Ella ya no recordaba su nombre, pues había dejado la escuela. Se trataba de
Armando, su amigo; aunque ella lo veía como un transeúnte con ganas de molestar
la paz y la tarea del prójimo. Armando
tenía años sin verla, fue casualidad encontrarla vagando como alma delicada.

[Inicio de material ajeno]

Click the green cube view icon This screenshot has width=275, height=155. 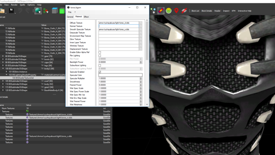62,11
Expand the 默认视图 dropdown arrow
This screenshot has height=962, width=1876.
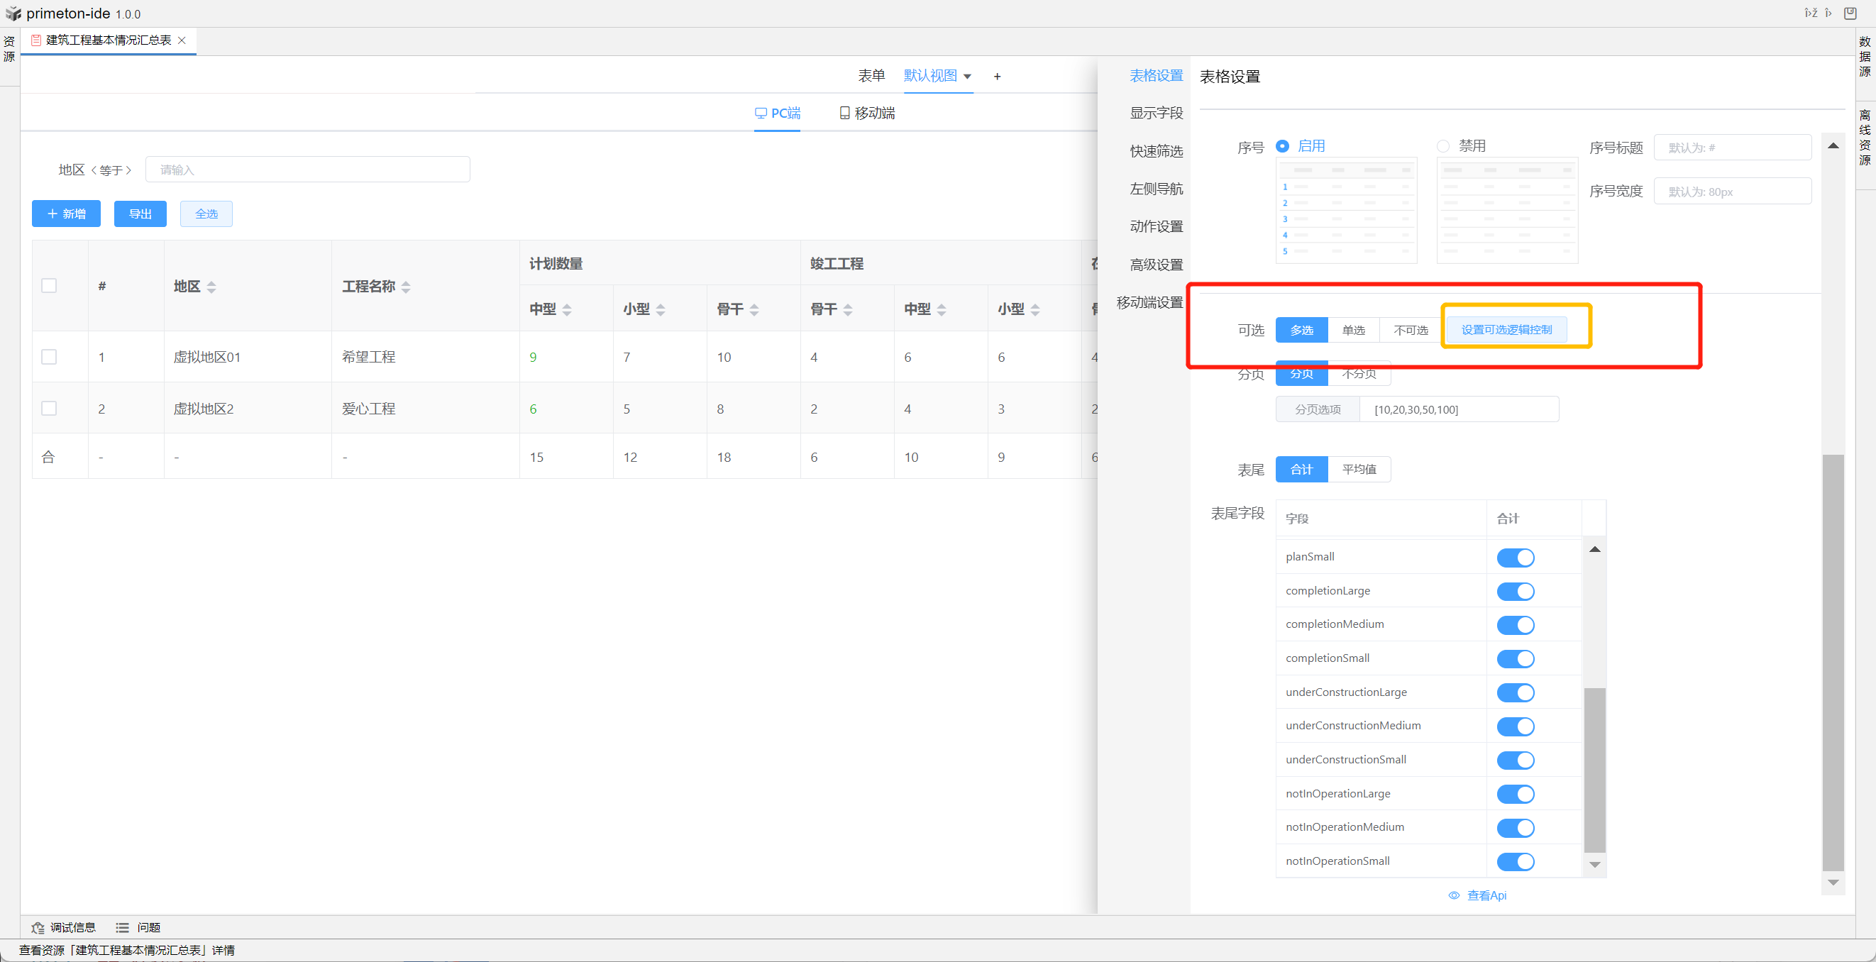(967, 76)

Dos semanas antes él había mudado su hogar a la misma colonia que Itzel, y sin
tener conocimiento de su enfermedad psicológica, comenzó a verla con ojos de
galantería. Para ella era una aventura que probablemente vivió en algún momento
de su antigua vida altamente ordinaria.
Las
enfermedades que padecía Itzel eran atendidas por el doctor Suárez. Cada 3
meses se hacía una consulta a domicilio para conocer el desagradable panorama
de la enfermedad; su objetivo era ayudarla con un montón de nuevos medicamentos.
Jamás iba a curarse, sus padres le pagaban todo sin pretexto alguno. Querían
mantenerla con vida y casi nunca le brindaban simpatía.
Durante
unas horas, Itzel y Armando se la pasaron dando vueltas a la colonia, sin
perder de vista los juegos, el parque y a los admirables vecinos. Itzel creía
que había caminado a kilómetros lejos de su hogar, nunca se fijó en los
detalles pequeños, se sentía preocupada. Para terminar de acompañar su agonía,
sintió que algo andaba mal con su terrible dolor de estómago que se estaba
convirtiendo en cólicos de los fuertes. Le había llegado su periodo. Con su
cuenta bastante peculiar; primera en Marzo, segunda en Abril y tercera en Mayo,
era el nuevo tercer mes. Pronto, recordó su cita con Suárez. Con sus curitas
puestos le daría una mejor impresión.
Su
ropa comenzaba a mancharse, su olor era peculiar, Armando le había dicho adiós.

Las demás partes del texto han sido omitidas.